DIRECTIONS FOR THIS TASK ::
Copy out every line of the data that has the word "click" somewhere in it.

EXTRACTED DATA ::
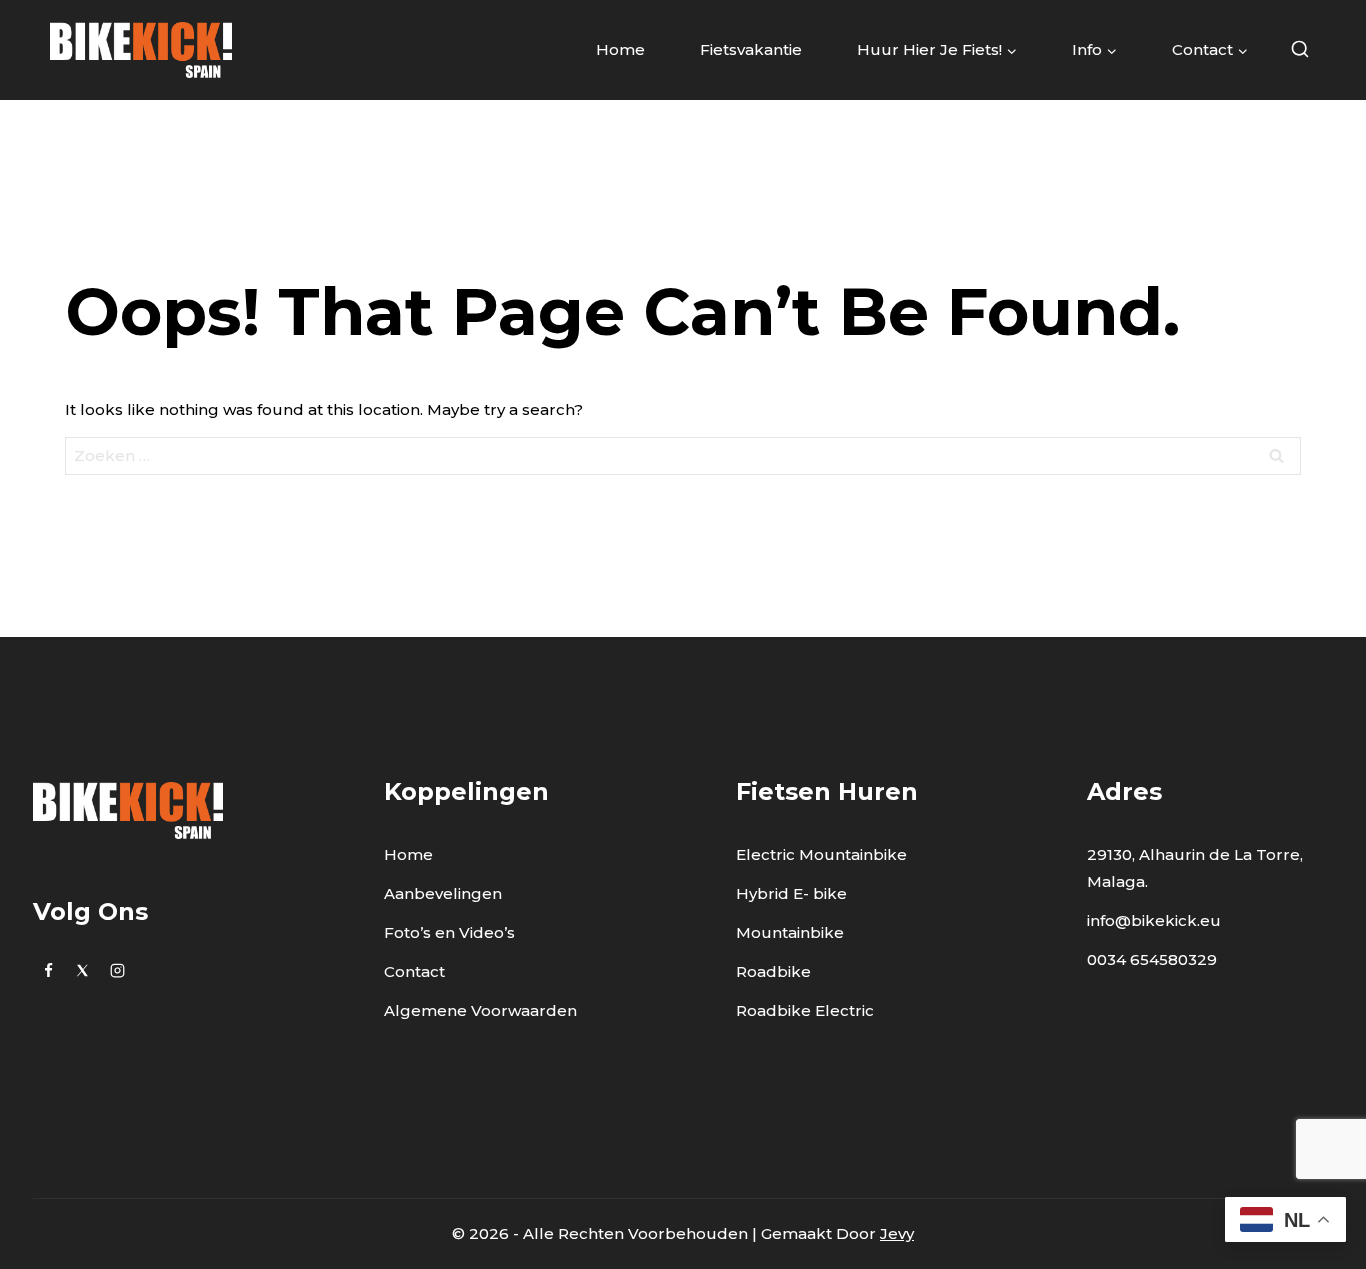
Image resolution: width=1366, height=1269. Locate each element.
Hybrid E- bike (791, 893)
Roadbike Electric (805, 1010)
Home (620, 49)
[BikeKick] (141, 49)
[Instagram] (117, 970)
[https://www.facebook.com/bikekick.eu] (48, 970)
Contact (414, 971)
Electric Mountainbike (821, 854)
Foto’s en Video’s (449, 932)
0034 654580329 (1152, 959)
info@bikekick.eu (1154, 920)
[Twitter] (83, 970)
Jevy (897, 1233)
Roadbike (773, 971)
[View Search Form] (1299, 50)
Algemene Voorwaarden (480, 1010)
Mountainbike (790, 932)
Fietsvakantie (751, 49)
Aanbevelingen (443, 893)
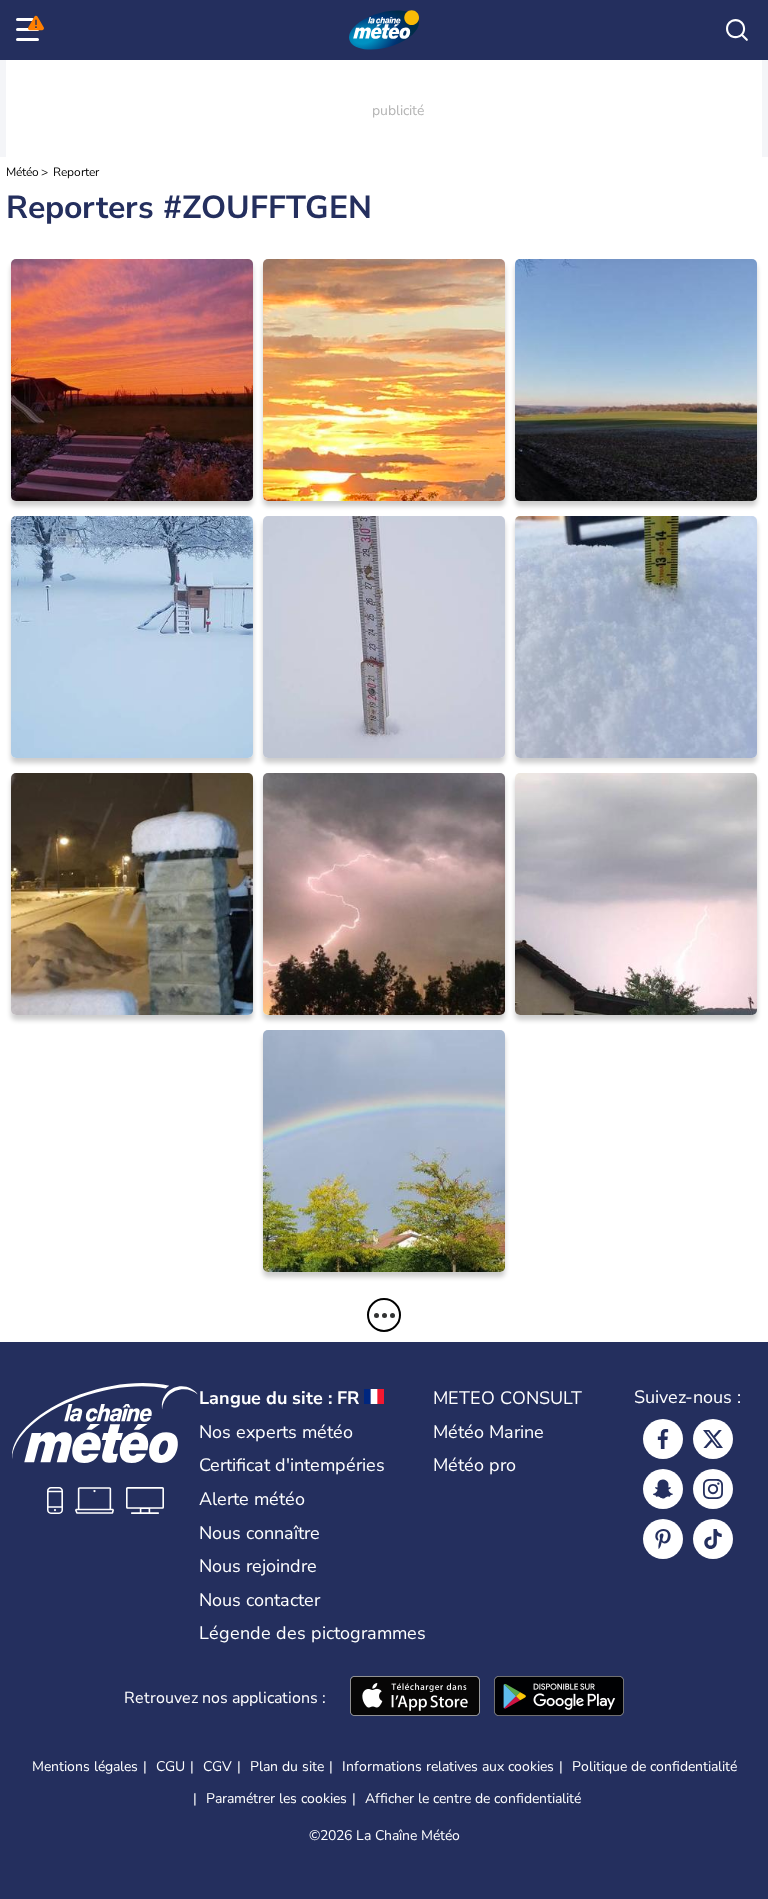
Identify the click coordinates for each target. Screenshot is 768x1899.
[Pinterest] (663, 1539)
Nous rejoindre (258, 1566)
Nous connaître (259, 1533)
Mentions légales (85, 1766)
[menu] (31, 30)
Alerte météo (252, 1499)
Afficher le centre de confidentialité (473, 1799)
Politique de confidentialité (654, 1766)
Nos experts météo (276, 1432)
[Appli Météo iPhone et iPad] (415, 1698)
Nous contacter (259, 1600)
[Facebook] (663, 1439)
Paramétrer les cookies (276, 1799)
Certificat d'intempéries (292, 1465)
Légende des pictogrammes (312, 1633)
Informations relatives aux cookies (448, 1766)
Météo (22, 172)
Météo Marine (488, 1432)
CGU (170, 1766)
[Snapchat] (663, 1489)
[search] (737, 30)
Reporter (76, 172)
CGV (217, 1766)
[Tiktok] (713, 1539)
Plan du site (287, 1766)
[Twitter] (713, 1439)
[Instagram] (713, 1489)
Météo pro (474, 1465)
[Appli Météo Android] (559, 1698)
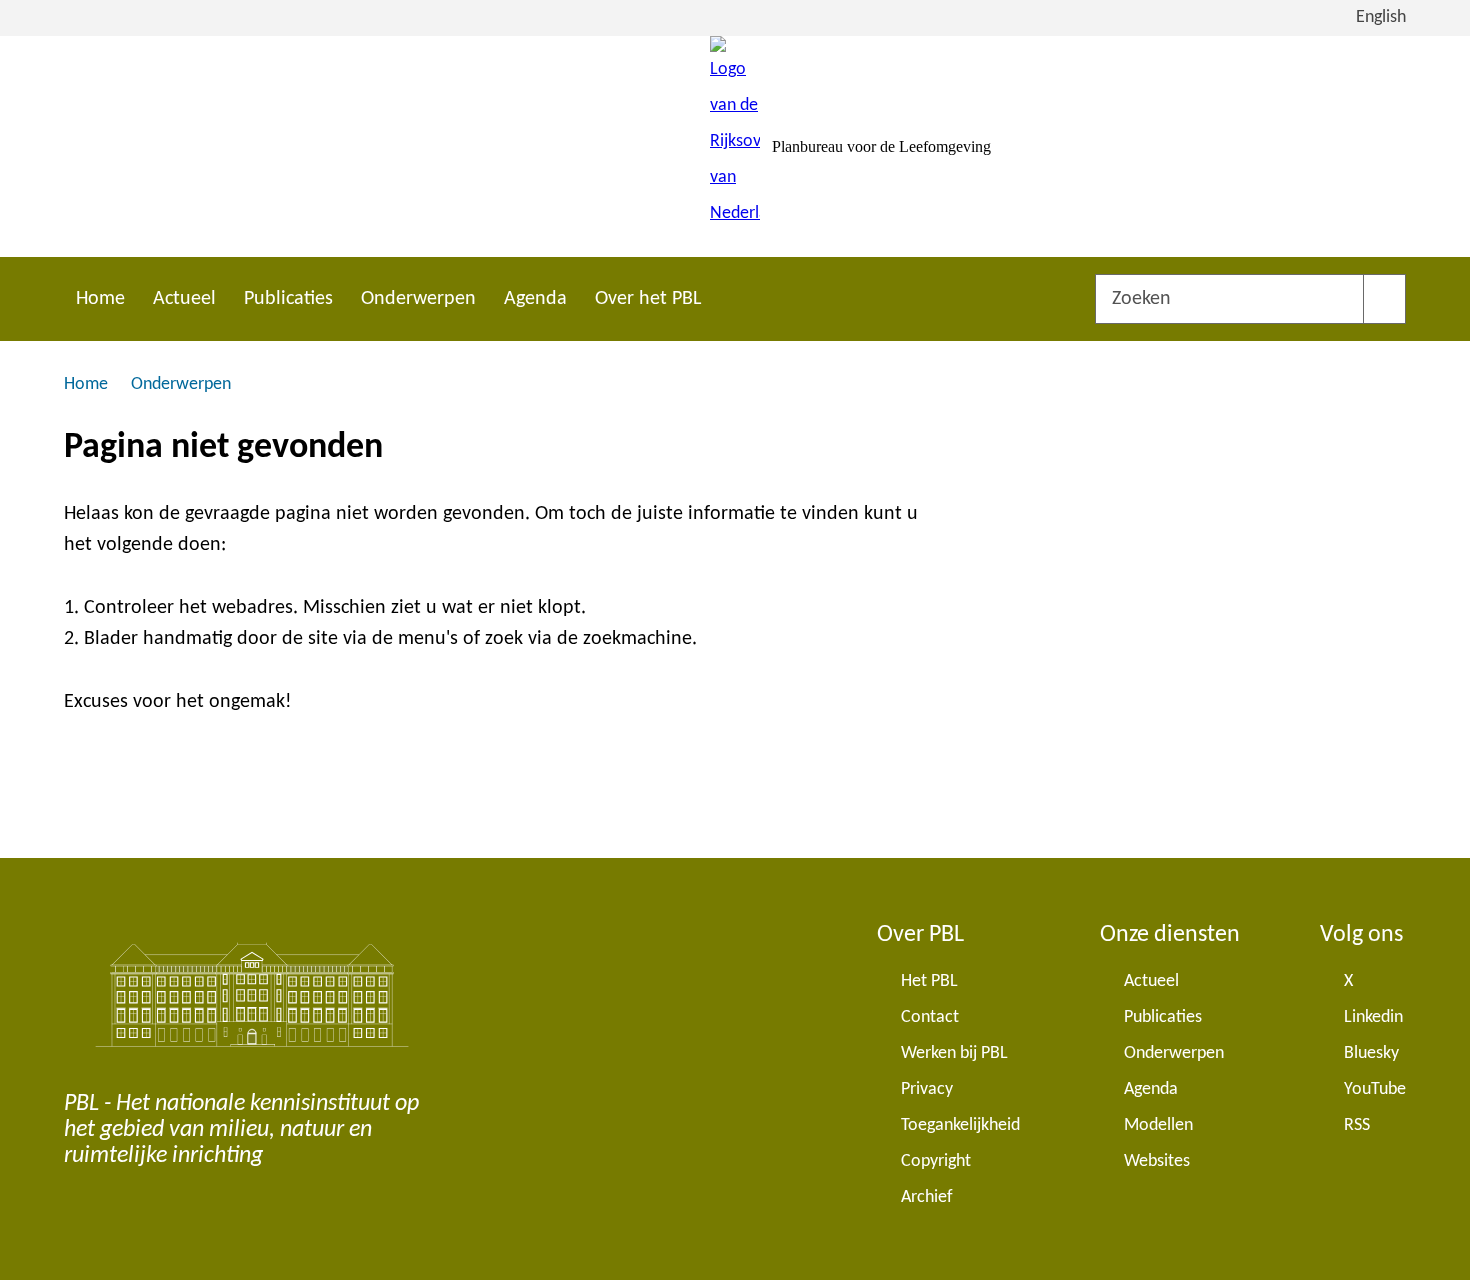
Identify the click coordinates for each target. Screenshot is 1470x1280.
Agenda (535, 299)
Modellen (1158, 1125)
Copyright (936, 1161)
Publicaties (288, 299)
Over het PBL (648, 299)
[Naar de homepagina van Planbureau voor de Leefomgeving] (735, 146)
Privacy (927, 1089)
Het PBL (929, 981)
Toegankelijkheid (960, 1125)
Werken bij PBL (954, 1053)
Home (100, 299)
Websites (1157, 1161)
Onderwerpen (418, 299)
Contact (930, 1017)
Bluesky (1371, 1053)
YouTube (1375, 1089)
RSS (1357, 1125)
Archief (927, 1197)
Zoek (1384, 299)
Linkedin (1373, 1017)
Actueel (184, 299)
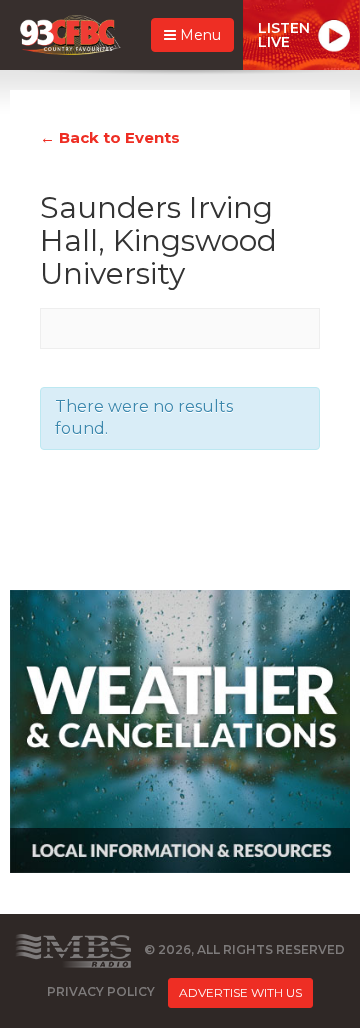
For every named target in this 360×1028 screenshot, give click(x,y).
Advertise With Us (240, 992)
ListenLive (284, 35)
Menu (198, 35)
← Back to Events (110, 137)
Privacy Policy (101, 992)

TASK OUTPUT ::
Identify the click coordinates for each target. Screenshot is 768x1899.
Identify the click coordinates for each target. Screenshot is 1470x1280.
For every named target in this 360×1028 screenshot, give click(x,y).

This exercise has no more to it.